Tommaso Marchesi D'AlviseSruthi SunderRoger HaslerJulia MoserWolfgang KnollChristopher V SynatschkeSean HarveyTanja WeilPublished in: Macromolecular rapid communications (2022)
Bioderived polymers are one of many current research areas that promise a sustainable future. Due to their unique properties, the bioderived polymer polydopamine has been in the spotlight over the last decades. Its ability to adhere to virtually any surface and its stability over a wide pH range as well as in several organic solvents make it a suitable candidate for various applications like coatings and biosensors.

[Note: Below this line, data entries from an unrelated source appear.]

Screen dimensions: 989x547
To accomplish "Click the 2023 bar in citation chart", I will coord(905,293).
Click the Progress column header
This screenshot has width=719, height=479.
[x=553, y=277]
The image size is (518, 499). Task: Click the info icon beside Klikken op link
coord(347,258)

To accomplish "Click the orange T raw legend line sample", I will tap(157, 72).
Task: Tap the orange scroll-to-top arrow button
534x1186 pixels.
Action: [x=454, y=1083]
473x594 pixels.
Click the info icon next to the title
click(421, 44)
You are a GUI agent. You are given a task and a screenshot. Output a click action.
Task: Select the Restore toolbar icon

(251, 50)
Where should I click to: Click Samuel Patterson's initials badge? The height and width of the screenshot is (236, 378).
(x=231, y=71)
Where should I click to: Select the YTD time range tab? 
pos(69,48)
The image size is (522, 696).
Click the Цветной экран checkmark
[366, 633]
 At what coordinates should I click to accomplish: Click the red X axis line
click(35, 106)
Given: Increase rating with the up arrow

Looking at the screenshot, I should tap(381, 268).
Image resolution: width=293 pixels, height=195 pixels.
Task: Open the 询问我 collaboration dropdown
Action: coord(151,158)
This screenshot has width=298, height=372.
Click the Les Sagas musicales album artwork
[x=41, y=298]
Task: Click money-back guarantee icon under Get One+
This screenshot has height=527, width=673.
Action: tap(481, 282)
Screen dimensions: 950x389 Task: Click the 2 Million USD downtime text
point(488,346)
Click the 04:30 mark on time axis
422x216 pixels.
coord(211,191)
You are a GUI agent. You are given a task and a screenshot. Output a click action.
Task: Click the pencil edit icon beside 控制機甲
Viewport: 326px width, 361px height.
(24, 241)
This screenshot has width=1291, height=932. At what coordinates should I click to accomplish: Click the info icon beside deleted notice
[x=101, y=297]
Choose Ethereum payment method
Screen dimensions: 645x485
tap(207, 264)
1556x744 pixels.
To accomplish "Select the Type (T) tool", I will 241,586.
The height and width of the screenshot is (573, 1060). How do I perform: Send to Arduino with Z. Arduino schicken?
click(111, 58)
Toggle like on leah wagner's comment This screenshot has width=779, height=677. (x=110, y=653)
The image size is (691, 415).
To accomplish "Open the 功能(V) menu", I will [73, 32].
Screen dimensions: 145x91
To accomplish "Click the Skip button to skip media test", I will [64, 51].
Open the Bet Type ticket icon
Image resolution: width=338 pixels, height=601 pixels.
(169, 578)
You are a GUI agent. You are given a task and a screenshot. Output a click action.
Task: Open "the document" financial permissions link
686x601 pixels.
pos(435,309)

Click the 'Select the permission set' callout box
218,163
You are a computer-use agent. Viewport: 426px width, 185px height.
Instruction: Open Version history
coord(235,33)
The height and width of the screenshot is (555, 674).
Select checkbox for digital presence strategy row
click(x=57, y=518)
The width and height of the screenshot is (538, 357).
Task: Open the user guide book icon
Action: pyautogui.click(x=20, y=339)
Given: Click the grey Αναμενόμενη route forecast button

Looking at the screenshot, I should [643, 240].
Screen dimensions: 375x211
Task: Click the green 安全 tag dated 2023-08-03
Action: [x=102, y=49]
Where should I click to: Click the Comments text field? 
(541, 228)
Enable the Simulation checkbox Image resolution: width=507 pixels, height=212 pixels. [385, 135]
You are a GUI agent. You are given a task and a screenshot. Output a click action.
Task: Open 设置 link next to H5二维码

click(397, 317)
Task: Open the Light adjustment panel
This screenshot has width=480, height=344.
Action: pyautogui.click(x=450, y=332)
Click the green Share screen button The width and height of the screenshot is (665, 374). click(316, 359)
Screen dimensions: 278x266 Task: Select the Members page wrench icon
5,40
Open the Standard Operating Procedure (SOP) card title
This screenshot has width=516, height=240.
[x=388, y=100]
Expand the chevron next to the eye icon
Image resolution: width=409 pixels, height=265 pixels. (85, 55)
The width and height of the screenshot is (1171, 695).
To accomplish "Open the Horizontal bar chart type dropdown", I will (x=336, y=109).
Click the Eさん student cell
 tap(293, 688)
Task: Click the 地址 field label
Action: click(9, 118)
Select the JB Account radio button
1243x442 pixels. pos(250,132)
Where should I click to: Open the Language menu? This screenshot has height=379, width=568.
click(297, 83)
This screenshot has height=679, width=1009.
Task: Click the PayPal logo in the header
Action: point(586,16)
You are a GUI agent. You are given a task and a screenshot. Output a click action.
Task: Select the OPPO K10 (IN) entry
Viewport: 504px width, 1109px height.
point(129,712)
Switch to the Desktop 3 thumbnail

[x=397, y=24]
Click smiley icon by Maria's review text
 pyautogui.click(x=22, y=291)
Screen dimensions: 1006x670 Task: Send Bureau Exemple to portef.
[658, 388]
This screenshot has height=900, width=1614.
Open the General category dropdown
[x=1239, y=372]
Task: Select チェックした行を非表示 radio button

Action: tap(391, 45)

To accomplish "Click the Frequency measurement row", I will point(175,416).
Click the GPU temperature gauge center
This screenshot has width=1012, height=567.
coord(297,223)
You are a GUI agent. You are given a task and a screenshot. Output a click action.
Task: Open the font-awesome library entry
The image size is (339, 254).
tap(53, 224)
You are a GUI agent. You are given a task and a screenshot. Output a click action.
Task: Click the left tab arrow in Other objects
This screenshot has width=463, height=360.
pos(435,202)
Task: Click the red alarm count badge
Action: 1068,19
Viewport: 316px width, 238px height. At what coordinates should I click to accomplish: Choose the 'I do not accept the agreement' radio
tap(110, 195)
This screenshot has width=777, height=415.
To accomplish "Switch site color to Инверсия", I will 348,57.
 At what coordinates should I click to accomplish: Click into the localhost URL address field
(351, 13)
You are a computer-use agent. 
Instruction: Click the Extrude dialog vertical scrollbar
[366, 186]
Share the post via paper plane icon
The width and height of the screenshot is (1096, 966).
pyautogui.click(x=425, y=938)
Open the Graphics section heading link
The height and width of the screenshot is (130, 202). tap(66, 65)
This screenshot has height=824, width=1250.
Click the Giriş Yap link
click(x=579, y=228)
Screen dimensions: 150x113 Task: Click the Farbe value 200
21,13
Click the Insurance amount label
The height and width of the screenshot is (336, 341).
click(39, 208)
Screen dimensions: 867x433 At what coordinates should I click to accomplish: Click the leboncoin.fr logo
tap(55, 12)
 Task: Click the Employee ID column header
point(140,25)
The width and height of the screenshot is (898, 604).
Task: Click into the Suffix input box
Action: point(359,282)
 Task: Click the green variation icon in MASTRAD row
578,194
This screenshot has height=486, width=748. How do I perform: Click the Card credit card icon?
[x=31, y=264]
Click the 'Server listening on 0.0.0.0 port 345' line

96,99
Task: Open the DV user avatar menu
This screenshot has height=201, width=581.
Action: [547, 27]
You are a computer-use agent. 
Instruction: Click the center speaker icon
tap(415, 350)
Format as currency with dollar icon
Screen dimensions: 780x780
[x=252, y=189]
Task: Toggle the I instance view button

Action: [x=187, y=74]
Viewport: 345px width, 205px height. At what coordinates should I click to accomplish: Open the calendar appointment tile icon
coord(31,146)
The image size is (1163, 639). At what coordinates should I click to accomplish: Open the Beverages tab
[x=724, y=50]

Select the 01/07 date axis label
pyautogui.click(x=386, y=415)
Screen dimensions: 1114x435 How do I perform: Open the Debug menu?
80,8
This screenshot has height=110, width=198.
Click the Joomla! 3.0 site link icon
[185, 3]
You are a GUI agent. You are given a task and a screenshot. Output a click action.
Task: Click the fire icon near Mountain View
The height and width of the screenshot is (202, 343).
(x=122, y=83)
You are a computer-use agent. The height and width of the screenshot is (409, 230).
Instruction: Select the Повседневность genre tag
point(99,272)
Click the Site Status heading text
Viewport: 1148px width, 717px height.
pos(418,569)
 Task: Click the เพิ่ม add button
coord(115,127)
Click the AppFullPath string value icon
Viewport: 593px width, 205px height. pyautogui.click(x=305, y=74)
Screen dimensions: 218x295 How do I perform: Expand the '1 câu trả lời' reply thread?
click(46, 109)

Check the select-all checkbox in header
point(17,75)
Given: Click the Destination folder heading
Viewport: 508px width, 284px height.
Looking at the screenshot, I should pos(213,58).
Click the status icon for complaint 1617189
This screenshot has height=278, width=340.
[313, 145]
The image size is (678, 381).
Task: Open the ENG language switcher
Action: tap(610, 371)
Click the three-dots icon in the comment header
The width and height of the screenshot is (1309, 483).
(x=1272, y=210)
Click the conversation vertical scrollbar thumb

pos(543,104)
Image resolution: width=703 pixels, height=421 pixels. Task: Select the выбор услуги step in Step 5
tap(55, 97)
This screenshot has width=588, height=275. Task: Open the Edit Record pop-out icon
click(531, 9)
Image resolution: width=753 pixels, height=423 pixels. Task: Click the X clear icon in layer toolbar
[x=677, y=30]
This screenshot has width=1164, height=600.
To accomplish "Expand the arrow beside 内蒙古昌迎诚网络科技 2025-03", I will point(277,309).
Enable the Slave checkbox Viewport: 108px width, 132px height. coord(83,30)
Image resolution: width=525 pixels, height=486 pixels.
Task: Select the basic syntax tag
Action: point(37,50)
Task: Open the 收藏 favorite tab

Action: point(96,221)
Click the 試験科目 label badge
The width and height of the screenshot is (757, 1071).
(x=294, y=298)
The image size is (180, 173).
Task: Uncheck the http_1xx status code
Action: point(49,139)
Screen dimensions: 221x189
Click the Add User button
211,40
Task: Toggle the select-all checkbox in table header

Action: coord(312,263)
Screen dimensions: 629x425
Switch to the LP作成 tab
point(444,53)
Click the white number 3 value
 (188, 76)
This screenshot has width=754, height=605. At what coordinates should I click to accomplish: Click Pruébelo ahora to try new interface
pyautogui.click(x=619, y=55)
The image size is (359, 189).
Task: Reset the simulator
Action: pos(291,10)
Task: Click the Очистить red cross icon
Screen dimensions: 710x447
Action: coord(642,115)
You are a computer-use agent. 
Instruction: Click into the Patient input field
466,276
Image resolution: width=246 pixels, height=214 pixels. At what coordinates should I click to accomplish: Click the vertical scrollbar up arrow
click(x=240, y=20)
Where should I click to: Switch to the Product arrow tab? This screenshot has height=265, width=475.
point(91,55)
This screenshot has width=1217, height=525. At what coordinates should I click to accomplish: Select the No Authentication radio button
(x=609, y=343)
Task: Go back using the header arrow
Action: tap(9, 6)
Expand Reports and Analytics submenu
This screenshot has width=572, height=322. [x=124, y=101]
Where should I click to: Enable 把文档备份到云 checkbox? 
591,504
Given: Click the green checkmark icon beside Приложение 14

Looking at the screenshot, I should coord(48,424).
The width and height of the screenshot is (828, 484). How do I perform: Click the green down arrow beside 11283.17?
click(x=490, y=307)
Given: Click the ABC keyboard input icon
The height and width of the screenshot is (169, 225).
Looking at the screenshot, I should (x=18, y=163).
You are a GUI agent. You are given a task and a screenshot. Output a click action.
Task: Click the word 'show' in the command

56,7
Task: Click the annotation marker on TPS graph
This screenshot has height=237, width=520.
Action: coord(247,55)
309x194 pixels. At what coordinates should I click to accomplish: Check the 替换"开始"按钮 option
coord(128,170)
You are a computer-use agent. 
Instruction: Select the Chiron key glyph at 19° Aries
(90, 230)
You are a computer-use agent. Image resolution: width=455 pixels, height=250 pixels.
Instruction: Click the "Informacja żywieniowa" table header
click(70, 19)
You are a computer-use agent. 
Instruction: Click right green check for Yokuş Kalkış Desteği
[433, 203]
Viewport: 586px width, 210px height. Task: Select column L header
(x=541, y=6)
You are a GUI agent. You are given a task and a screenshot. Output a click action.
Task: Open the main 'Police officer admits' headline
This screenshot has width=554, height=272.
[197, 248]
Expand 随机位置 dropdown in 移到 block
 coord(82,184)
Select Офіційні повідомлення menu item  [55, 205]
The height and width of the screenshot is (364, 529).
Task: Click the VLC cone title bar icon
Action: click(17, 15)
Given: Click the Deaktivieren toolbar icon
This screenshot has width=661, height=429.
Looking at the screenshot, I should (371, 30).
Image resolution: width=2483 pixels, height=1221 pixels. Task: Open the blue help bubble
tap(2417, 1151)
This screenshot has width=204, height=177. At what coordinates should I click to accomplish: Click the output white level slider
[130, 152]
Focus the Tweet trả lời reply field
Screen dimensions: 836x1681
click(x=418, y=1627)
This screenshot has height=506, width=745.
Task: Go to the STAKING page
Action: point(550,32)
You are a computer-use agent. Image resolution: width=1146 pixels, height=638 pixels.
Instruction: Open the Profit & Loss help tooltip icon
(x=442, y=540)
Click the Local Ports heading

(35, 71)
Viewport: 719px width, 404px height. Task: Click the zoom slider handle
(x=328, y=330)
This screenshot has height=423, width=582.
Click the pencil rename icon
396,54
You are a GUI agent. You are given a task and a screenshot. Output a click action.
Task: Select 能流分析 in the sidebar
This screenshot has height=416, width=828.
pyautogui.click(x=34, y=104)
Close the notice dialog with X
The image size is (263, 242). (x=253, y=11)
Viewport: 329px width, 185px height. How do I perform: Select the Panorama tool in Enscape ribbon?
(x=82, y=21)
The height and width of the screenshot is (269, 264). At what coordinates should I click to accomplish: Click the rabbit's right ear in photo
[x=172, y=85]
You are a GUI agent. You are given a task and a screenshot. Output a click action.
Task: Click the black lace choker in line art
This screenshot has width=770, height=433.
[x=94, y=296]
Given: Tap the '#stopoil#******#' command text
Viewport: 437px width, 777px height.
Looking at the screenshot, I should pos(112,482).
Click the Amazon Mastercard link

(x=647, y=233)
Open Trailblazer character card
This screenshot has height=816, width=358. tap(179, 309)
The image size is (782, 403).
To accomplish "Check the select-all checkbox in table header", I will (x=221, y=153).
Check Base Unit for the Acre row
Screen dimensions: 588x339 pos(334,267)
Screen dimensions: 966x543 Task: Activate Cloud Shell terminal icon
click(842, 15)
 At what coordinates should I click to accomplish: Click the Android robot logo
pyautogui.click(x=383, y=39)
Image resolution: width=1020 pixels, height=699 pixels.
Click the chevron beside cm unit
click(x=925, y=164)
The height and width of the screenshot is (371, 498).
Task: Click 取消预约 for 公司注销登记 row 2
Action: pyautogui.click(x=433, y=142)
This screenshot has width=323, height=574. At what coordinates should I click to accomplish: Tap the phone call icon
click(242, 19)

However, strong light absorption over a broad range of wavelengths and high quenching efficiency limit its uses. Therefore, new bioderived polymers with similar features to polydopamine but without fluorescence quenching properties are highly desirable. Here, the electropolymerization of a bioderived analog of dopamine, 3-amino-l-tyrosine, is demonstrated. The resulting polymer, poly(amino-l-tyrosine), exhibits several characteristics complementary to or even exceeding those of polydopamine and its analog, polynorepinephrine, rendering poly(amino-l-tyrosine) attractive for the development of sensors and photoactive devices. Cyclic voltammetry, spectro-electrochemistry, and electrochemical quartz crystal microbalance measurements are applied to study the electrodeposition of this material, and the resulting films are compared to polydopamine and polynorepinephrine. Impedance spectroscopy reveals increased ion permeability of poly(amino-l-tyrosine) compared to polydopamine and polynorepinephrine. Moreover, the reduced fluorescence quenching of poly(amino-l-tyrosine) supports its use as coating for biosensors and organic semiconductors.